-- Text under study --
Segment Open

After eating a bag of salty potato chips, you probably feel thirsty. And after a long period of exercise, you also probably feel thirsty. However, these two types of thirst are not the same.
In the first example, you would likely reach for water. This is because after eating chips, the concentration of salts and minerals in your blood becomes elevated, which induces a state called osmotic thirst. On the other hand, after exercising, you are likely to reach for Gatorade or some other fluid that can both rehydrate you and replenish electrolytes, minerals that are important for the body functions. This thirst, called hypovolemic thirst, occurs when the volume of your blood is reduced due to fluid loss from sweating.
Now, Caltech researchers have discovered unique populations of neurons in the mouse brain that separately drive osmotic thirst and hypovolemic thirst. The research exploited a high-throughput and robust technique for mapping neurons that are activated by a specific behavior or stimulus.
Two brain regions are known to be important in drinking behaviors in mammals, the subfornical organ (SFO) and the organum vasculosum laminae terminalis (OVLT). The Oka laboratory previously demonstrated that each of these regions contains two general categories of neurons: some that induce drinking behavior and others that inhibit it.

Segment Closed

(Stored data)
Segment Open

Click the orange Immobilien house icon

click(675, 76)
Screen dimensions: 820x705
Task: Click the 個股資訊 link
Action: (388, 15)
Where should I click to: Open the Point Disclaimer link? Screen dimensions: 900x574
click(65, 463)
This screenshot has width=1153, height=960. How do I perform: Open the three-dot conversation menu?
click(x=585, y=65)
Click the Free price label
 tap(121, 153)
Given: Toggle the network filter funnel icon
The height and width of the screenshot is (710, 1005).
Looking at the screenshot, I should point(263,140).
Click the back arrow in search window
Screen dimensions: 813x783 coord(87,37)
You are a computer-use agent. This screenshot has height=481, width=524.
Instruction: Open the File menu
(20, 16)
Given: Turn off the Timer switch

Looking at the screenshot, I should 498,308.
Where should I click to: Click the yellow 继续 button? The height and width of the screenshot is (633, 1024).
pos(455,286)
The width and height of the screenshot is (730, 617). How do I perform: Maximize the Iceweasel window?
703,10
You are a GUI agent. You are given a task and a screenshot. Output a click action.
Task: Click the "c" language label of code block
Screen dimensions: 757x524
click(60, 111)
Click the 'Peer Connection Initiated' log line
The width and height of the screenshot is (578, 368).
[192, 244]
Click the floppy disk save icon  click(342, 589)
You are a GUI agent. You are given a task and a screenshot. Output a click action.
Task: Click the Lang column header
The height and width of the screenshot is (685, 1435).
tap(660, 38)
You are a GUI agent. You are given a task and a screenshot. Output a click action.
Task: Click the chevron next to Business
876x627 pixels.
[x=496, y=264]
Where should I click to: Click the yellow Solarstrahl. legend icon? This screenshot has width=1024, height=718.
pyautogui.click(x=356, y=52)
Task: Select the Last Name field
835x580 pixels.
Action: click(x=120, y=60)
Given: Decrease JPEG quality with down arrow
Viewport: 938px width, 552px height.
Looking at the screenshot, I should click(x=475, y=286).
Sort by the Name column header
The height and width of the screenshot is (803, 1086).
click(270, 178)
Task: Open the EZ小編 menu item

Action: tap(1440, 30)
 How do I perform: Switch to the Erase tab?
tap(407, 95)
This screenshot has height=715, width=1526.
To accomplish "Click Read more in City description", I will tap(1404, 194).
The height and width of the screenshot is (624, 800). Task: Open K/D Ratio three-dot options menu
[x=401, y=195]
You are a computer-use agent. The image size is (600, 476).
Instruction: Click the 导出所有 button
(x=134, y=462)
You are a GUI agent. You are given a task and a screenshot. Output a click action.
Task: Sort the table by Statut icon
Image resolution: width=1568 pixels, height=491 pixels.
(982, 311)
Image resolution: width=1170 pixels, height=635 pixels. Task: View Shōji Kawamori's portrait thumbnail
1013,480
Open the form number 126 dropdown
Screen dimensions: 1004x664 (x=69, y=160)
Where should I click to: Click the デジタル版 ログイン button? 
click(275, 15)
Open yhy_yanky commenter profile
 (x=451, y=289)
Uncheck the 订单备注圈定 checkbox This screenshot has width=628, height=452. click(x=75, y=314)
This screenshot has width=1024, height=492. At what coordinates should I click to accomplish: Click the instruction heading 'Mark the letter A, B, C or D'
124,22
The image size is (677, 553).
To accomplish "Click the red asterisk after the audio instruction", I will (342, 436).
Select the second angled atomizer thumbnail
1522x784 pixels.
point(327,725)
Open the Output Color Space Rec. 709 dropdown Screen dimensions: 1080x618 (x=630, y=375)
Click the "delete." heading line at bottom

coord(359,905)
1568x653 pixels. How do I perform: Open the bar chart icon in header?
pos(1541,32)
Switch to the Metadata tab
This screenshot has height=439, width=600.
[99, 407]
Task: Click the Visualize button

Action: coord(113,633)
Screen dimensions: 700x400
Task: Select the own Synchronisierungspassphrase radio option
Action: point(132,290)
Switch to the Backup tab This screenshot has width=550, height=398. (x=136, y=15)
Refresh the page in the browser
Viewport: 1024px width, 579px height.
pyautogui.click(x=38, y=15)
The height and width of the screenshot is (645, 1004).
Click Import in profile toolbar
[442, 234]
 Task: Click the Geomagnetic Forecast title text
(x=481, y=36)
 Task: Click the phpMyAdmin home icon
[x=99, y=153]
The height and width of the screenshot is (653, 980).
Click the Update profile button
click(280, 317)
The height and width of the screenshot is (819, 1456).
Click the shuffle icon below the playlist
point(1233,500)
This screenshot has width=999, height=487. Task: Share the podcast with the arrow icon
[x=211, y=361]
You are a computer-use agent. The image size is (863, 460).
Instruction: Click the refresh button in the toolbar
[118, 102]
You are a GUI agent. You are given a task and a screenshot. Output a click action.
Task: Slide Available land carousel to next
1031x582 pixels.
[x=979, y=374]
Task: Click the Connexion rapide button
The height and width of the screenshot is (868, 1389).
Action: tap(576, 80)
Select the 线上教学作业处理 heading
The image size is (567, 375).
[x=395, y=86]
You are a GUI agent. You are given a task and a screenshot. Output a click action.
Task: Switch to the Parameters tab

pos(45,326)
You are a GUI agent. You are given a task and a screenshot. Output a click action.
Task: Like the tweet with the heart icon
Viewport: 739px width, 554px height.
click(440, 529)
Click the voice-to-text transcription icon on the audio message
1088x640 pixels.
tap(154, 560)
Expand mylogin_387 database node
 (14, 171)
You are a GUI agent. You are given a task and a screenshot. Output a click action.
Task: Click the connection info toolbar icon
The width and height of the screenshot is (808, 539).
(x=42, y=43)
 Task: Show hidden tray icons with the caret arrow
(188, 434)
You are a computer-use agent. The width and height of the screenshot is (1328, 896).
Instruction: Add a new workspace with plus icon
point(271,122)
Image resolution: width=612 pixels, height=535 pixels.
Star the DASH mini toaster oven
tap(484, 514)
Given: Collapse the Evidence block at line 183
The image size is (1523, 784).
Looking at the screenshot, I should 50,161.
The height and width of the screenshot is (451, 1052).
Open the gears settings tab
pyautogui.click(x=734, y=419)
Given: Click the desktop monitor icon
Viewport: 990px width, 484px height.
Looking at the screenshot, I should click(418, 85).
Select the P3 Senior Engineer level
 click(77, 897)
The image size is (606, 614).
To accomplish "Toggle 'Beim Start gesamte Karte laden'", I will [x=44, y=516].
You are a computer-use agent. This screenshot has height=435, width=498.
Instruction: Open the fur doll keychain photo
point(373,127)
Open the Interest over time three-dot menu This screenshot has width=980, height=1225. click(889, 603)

Segment Closed

-- What the task requires --
Continue the passage on osmotic and hypovolemic thirst, starting after its last sentence.

-- Answer section --
Led by Allan-Hermann Pool, a postdoctoral scholar in biology and biological engineering, the team of researchers aimed to characterize the different types of neurons within these regions. Neurons can be considered different "types" based on the gene repertoires they express. With a technique called single-cell RNA-seq, Pool and his colleagues measured the gene expression in all of the neurons within the SFO and OVLT in mice. They found that each brain structure actually contained at least eight different types of neurons. This is a much higher diversity of cells than had been originally assumed.
Next, the team examined the function of different cell types by developing a rapid and scalable technique called stimulus-to-cell-type mapping. This important tool enabled the team to determine which cells were involved in specific behavioral states by mapping molecular signatures with respect to neural activation. In this way, the team discovered that there are two unique sets of neuron types within the SFO and OVLT that are activated by osmotic or hypovolemic thirst, respectively.
"The stimulus-to-cell-type mapping approach is particularly useful to rapidly identify causal neurons for any behavior, motivational state, or drug action," says Pool. "What would once take several years now only takes two weeks."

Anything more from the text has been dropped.